Saving and Loading Models

Section

Mix.install([
  {:axon, "~> 0.8"}
])

Overview

Axon recommends a parameters-only approach to saving models: serialize only the trained parameters (weights) using Nx.serialize/2 and Nx.deserialize/2, and keep the model definition in your code. This approach:

  • Avoids serialization issues with anonymous functions and complex model structures
  • Makes the model structure explicit and version-controlled in code
  • Works reliably across processes and deployments

The model itself is just code, you define it once and reuse it. Only the learned parameters need to be persisted.

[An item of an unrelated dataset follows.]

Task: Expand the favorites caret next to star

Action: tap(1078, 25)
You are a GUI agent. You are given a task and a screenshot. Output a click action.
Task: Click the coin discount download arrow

Saving a Model After Training

When you run a training loop, it returns the trained model state by default. Extract the parameters and serialize them:

model =
  Axon.input("data")
  |> Axon.dense(8)
  |> Axon.relu()
  |> Axon.dense(4)
  |> Axon.relu()
  |> Axon.dense(1)

loop = Axon.Loop.trainer(model, :mean_squared_error, :sgd)

train_data =
  Stream.repeatedly(fn ->
    {xs, _} = Nx.Random.key(System.unique_integer([:positive])) |> Nx.Random.normal(shape: {8, 1})
    {xs, Nx.sin(xs)}
  end)

trained_model_state = Axon.Loop.run(loop, train_data, Axon.ModelState.empty(), epochs: 2, iterations: 100)

The training loop returns model_state by default (from Axon.Loop.trainer/3). For inference, we need the parameters—extract the data field from ModelState:

# Extract parameters - trained_model_state.data contains the nested map of weights
params = trained_model_state.data

# Serialize and save
params_bytes = Nx.serialize(params)
File.write!("model_params.axon", params_bytes)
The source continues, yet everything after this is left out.